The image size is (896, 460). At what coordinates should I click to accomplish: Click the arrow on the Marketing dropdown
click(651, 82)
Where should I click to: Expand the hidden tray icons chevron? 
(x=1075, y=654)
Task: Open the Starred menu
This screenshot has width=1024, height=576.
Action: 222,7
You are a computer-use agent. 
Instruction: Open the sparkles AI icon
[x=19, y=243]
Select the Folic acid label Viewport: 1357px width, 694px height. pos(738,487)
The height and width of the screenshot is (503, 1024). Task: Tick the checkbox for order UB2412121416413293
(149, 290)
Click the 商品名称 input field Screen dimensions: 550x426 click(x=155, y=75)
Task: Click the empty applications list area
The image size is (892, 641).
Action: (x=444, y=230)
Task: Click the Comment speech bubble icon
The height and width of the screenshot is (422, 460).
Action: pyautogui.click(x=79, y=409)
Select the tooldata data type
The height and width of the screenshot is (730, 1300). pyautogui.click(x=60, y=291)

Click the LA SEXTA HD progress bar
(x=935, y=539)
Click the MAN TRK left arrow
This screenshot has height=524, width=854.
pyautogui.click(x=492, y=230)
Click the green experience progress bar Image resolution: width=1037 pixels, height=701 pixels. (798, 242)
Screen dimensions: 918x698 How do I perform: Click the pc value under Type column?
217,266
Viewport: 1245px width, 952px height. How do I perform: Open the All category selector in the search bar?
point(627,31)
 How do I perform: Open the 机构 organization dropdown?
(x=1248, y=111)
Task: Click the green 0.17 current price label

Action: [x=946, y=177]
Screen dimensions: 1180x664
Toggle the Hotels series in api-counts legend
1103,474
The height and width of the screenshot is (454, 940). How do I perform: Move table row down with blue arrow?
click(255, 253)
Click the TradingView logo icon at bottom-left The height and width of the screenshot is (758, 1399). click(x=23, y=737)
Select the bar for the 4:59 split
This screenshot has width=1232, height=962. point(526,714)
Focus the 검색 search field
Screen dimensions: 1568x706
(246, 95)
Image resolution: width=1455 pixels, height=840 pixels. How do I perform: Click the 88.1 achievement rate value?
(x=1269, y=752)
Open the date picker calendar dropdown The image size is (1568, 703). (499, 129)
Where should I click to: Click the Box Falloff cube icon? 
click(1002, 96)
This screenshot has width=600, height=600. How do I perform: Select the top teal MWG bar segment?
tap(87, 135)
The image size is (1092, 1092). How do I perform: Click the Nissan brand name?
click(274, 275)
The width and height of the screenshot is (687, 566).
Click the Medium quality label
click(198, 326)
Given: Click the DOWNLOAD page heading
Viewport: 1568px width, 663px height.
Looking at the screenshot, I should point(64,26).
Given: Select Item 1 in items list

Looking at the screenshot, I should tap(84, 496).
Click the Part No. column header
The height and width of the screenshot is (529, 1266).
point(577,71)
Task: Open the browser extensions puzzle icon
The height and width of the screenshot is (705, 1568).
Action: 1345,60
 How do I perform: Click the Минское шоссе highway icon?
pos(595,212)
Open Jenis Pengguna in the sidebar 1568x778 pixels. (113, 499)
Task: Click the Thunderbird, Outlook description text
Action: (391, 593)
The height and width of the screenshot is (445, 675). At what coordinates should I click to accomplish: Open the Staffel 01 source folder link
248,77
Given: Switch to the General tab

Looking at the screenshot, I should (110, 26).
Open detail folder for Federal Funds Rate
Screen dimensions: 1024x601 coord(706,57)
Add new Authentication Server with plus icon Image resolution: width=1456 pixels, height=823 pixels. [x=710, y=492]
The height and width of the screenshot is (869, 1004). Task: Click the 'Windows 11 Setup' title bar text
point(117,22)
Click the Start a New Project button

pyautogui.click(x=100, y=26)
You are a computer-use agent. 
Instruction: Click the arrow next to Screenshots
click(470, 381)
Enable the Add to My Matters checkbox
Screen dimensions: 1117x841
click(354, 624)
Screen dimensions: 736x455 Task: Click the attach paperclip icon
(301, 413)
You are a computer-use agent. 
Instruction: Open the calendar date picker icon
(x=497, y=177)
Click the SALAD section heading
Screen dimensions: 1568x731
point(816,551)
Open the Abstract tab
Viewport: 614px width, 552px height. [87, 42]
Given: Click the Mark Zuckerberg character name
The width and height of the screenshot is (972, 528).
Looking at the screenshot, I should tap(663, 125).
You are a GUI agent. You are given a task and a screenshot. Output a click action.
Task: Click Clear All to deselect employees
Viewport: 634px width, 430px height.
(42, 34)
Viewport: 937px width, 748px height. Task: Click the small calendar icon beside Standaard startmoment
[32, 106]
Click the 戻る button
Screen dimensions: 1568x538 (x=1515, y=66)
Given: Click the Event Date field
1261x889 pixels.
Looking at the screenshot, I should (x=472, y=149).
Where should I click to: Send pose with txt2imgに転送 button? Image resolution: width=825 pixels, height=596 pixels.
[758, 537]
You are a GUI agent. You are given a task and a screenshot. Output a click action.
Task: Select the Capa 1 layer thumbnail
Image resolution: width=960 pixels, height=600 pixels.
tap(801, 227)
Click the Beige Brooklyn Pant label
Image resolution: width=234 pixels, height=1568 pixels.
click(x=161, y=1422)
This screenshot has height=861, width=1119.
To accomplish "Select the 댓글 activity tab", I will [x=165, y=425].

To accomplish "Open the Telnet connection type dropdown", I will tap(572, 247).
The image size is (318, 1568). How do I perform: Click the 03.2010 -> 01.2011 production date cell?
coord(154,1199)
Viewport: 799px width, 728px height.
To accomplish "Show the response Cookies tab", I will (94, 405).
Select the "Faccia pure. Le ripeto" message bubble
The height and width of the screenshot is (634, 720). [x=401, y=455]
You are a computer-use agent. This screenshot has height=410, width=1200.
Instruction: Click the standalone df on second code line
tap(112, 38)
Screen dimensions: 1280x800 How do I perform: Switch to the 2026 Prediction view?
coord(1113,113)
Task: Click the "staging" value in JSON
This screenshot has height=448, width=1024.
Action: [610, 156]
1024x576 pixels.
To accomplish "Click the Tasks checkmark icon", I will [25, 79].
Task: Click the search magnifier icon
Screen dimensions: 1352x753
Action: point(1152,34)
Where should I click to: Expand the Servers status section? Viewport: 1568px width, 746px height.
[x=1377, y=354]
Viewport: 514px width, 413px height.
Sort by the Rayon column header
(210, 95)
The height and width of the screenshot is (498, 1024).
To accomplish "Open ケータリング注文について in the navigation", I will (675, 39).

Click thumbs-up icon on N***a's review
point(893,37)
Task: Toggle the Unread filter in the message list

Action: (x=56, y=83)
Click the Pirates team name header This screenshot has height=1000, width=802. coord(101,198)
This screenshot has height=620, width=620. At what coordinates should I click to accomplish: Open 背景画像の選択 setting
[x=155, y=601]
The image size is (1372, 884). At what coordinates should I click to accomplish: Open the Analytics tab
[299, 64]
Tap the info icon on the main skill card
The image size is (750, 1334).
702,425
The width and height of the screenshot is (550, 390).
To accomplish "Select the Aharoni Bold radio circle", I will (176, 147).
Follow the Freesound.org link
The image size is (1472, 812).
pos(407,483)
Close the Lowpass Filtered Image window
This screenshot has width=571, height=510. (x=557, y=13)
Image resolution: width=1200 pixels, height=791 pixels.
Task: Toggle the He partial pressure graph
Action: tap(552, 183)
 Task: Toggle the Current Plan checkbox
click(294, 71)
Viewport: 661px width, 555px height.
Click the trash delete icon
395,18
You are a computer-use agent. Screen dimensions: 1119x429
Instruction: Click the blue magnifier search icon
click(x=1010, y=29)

* _Work item_: For the string "heading", go line by line through the material and copy every line that has it.

* _Response below_:
Given: Click the DOWNLOAD page heading
Click the SALAD section heading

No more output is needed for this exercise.